──────── TASK DATA

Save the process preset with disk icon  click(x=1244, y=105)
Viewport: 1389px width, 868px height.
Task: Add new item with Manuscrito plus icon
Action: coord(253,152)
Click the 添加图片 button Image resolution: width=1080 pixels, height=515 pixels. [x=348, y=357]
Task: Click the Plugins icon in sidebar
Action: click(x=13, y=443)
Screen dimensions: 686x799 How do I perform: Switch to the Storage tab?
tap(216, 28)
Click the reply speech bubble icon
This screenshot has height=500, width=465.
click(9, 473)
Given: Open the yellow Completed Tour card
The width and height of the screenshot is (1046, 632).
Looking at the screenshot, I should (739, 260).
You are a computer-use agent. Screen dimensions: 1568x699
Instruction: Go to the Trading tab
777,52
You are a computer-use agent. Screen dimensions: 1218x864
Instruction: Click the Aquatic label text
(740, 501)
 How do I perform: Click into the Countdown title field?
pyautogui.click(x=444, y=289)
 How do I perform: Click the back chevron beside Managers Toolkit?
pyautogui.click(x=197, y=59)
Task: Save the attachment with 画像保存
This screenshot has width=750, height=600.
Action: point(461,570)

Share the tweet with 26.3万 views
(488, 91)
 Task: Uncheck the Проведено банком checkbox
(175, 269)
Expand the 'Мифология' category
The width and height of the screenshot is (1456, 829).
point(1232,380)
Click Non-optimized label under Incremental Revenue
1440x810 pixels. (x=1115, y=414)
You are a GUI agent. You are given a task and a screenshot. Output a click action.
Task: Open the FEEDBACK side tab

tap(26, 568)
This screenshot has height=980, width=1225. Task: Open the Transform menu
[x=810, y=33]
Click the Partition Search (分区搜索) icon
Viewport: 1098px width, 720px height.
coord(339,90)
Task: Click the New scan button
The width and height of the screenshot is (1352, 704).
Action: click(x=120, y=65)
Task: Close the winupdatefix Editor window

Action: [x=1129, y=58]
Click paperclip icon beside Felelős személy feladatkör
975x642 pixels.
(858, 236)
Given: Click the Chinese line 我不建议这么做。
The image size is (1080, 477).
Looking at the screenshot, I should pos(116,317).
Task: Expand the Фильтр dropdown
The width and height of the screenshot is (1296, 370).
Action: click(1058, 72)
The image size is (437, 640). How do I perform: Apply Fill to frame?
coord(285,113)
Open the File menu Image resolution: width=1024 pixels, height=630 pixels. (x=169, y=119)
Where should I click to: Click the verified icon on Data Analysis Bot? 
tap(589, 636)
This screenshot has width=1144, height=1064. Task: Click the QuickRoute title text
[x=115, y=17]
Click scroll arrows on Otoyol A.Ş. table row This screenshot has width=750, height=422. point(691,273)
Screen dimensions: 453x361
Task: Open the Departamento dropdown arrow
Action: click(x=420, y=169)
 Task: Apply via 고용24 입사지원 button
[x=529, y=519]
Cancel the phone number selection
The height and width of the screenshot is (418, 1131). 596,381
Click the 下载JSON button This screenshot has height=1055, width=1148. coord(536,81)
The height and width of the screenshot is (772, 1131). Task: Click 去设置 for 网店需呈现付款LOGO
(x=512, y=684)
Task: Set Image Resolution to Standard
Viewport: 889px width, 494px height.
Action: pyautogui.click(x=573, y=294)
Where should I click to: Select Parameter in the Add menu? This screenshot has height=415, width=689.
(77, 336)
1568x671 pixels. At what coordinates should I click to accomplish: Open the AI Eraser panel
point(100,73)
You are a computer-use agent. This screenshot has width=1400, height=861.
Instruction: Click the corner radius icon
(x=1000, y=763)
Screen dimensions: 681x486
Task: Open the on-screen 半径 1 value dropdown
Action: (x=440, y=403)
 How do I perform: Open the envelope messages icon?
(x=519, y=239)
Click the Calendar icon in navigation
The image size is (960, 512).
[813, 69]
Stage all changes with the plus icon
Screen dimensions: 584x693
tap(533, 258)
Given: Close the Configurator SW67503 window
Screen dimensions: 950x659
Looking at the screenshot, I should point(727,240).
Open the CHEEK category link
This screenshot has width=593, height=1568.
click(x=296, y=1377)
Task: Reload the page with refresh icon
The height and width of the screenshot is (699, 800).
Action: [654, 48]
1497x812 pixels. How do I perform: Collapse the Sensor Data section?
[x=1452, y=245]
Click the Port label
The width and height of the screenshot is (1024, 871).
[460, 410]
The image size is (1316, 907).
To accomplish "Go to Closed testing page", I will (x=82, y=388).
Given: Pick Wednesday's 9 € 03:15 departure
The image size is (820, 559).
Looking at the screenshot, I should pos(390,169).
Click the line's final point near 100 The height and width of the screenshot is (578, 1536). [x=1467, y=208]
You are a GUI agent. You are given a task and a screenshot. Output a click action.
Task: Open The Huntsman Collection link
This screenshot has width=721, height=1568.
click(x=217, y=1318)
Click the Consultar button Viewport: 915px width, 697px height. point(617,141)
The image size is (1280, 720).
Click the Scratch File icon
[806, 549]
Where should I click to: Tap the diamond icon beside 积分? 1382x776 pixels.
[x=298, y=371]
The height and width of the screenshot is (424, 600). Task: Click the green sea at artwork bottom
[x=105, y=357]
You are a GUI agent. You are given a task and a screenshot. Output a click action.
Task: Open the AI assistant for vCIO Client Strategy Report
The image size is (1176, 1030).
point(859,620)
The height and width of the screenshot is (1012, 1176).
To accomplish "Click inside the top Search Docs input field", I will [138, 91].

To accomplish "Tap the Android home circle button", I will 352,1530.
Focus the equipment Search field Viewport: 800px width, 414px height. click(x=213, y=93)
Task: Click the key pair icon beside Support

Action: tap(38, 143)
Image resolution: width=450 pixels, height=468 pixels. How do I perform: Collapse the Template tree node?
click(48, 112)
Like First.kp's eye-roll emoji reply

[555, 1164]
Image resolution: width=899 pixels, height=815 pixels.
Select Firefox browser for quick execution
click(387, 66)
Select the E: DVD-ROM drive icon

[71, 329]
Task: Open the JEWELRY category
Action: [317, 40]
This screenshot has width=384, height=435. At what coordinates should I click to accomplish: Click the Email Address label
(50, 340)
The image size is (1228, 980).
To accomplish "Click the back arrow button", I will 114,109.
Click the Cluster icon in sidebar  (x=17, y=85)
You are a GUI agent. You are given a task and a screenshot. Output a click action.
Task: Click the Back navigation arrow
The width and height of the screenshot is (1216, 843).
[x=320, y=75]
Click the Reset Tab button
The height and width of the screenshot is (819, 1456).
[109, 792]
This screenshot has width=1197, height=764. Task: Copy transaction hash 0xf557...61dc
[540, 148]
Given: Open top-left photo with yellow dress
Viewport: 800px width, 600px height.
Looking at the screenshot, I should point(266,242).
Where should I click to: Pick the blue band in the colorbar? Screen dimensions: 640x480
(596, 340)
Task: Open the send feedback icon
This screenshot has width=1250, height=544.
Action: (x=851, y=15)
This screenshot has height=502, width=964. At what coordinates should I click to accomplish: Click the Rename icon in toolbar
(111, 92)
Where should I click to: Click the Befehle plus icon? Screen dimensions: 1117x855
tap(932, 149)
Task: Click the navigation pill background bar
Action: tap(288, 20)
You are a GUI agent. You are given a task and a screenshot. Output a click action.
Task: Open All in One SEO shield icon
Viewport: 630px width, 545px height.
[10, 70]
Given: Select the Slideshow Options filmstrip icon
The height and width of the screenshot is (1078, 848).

────────────────

TASK PROMPT
Letter for letter, copy all of the entries above.

WRITTEN ANSWER
Save the process preset with disk icon  click(x=1244, y=105)
Viewport: 1389px width, 868px height.
Task: Add new item with Manuscrito plus icon
Action: coord(253,152)
Click the 添加图片 button Image resolution: width=1080 pixels, height=515 pixels. [x=348, y=357]
Task: Click the Plugins icon in sidebar
Action: click(x=13, y=443)
Screen dimensions: 686x799 How do I perform: Switch to the Storage tab?
tap(216, 28)
Click the reply speech bubble icon
This screenshot has height=500, width=465.
click(9, 473)
Given: Open the yellow Completed Tour card
The width and height of the screenshot is (1046, 632).
Looking at the screenshot, I should (739, 260).
You are a computer-use agent. Screen dimensions: 1568x699
Instruction: Go to the Trading tab
777,52
You are a computer-use agent. Screen dimensions: 1218x864
Instruction: Click the Aquatic label text
(740, 501)
 How do I perform: Click into the Countdown title field?
pyautogui.click(x=444, y=289)
 How do I perform: Click the back chevron beside Managers Toolkit?
pyautogui.click(x=197, y=59)
Task: Save the attachment with 画像保存
This screenshot has width=750, height=600.
Action: point(461,570)

Share the tweet with 26.3万 views
(488, 91)
 Task: Uncheck the Проведено банком checkbox
(175, 269)
Expand the 'Мифология' category
The width and height of the screenshot is (1456, 829).
point(1232,380)
Click Non-optimized label under Incremental Revenue
1440x810 pixels. (x=1115, y=414)
You are a GUI agent. You are given a task and a screenshot. Output a click action.
Task: Open the FEEDBACK side tab

tap(26, 568)
This screenshot has height=980, width=1225. Task: Open the Transform menu
[x=810, y=33]
Click the Partition Search (分区搜索) icon
Viewport: 1098px width, 720px height.
coord(339,90)
Task: Click the New scan button
The width and height of the screenshot is (1352, 704).
Action: click(x=120, y=65)
Task: Close the winupdatefix Editor window

Action: [x=1129, y=58]
Click paperclip icon beside Felelős személy feladatkör
975x642 pixels.
(858, 236)
Given: Click the Chinese line 我不建议这么做。
The image size is (1080, 477).
Looking at the screenshot, I should pos(116,317).
Task: Expand the Фильтр dropdown
The width and height of the screenshot is (1296, 370).
Action: click(1058, 72)
The image size is (437, 640). How do I perform: Apply Fill to frame?
coord(285,113)
Open the File menu Image resolution: width=1024 pixels, height=630 pixels. (x=169, y=119)
Where should I click to: Click the verified icon on Data Analysis Bot? 
tap(589, 636)
This screenshot has width=1144, height=1064. Task: Click the QuickRoute title text
[x=115, y=17]
Click scroll arrows on Otoyol A.Ş. table row This screenshot has width=750, height=422. point(691,273)
Screen dimensions: 453x361
Task: Open the Departamento dropdown arrow
Action: click(x=420, y=169)
 Task: Apply via 고용24 입사지원 button
[x=529, y=519]
Cancel the phone number selection
The height and width of the screenshot is (418, 1131). 596,381
Click the 下载JSON button This screenshot has height=1055, width=1148. coord(536,81)
The height and width of the screenshot is (772, 1131). Task: Click 去设置 for 网店需呈现付款LOGO
(x=512, y=684)
Task: Set Image Resolution to Standard
Viewport: 889px width, 494px height.
Action: pyautogui.click(x=573, y=294)
Where should I click to: Select Parameter in the Add menu? This screenshot has height=415, width=689.
(77, 336)
1568x671 pixels. At what coordinates should I click to accomplish: Open the AI Eraser panel
point(100,73)
You are a computer-use agent. This screenshot has width=1400, height=861.
Instruction: Click the corner radius icon
(x=1000, y=763)
Screen dimensions: 681x486
Task: Open the on-screen 半径 1 value dropdown
Action: (x=440, y=403)
 How do I perform: Open the envelope messages icon?
(x=519, y=239)
Click the Calendar icon in navigation
The image size is (960, 512).
[813, 69]
Stage all changes with the plus icon
Screen dimensions: 584x693
tap(533, 258)
Given: Close the Configurator SW67503 window
Screen dimensions: 950x659
Looking at the screenshot, I should point(727,240).
Open the CHEEK category link
This screenshot has width=593, height=1568.
click(x=296, y=1377)
Task: Reload the page with refresh icon
The height and width of the screenshot is (699, 800).
Action: [654, 48]
1497x812 pixels. How do I perform: Collapse the Sensor Data section?
[x=1452, y=245]
Click the Port label
The width and height of the screenshot is (1024, 871).
[460, 410]
The image size is (1316, 907).
To accomplish "Go to Closed testing page", I will (x=82, y=388).
Given: Pick Wednesday's 9 € 03:15 departure
The image size is (820, 559).
Looking at the screenshot, I should pos(390,169).
Click the line's final point near 100 The height and width of the screenshot is (578, 1536). [x=1467, y=208]
You are a GUI agent. You are given a task and a screenshot. Output a click action.
Task: Open The Huntsman Collection link
This screenshot has width=721, height=1568.
click(x=217, y=1318)
Click the Consultar button Viewport: 915px width, 697px height. point(617,141)
The image size is (1280, 720).
Click the Scratch File icon
[806, 549]
Where should I click to: Tap the diamond icon beside 积分? 1382x776 pixels.
[x=298, y=371]
The height and width of the screenshot is (424, 600). Task: Click the green sea at artwork bottom
[x=105, y=357]
You are a GUI agent. You are given a task and a screenshot. Output a click action.
Task: Open the AI assistant for vCIO Client Strategy Report
The image size is (1176, 1030).
point(859,620)
The height and width of the screenshot is (1012, 1176).
To accomplish "Click inside the top Search Docs input field", I will [138, 91].

To accomplish "Tap the Android home circle button", I will 352,1530.
Focus the equipment Search field Viewport: 800px width, 414px height. click(x=213, y=93)
Task: Click the key pair icon beside Support

Action: tap(38, 143)
Image resolution: width=450 pixels, height=468 pixels. How do I perform: Collapse the Template tree node?
click(48, 112)
Like First.kp's eye-roll emoji reply

[555, 1164]
Image resolution: width=899 pixels, height=815 pixels.
Select Firefox browser for quick execution
click(387, 66)
Select the E: DVD-ROM drive icon

[71, 329]
Task: Open the JEWELRY category
Action: [317, 40]
This screenshot has width=384, height=435. At what coordinates should I click to accomplish: Click the Email Address label
(50, 340)
The image size is (1228, 980).
To accomplish "Click the back arrow button", I will 114,109.
Click the Cluster icon in sidebar  (x=17, y=85)
You are a GUI agent. You are given a task and a screenshot. Output a click action.
Task: Click the Back navigation arrow
The width and height of the screenshot is (1216, 843).
[x=320, y=75]
Click the Reset Tab button
The height and width of the screenshot is (819, 1456).
[109, 792]
This screenshot has width=1197, height=764. Task: Copy transaction hash 0xf557...61dc
[540, 148]
Given: Open top-left photo with yellow dress
Viewport: 800px width, 600px height.
Looking at the screenshot, I should point(266,242).
Where should I click to: Pick the blue band in the colorbar? Screen dimensions: 640x480
(596, 340)
Task: Open the send feedback icon
This screenshot has width=1250, height=544.
Action: (x=851, y=15)
This screenshot has height=502, width=964. At what coordinates should I click to accomplish: Click the Rename icon in toolbar
(111, 92)
Where should I click to: Click the Befehle plus icon? Screen dimensions: 1117x855
tap(932, 149)
Task: Click the navigation pill background bar
Action: tap(288, 20)
You are a GUI agent. You are given a task and a screenshot. Output a click action.
Task: Open All in One SEO shield icon
Viewport: 630px width, 545px height.
[10, 70]
Given: Select the Slideshow Options filmstrip icon
The height and width of the screenshot is (1078, 848).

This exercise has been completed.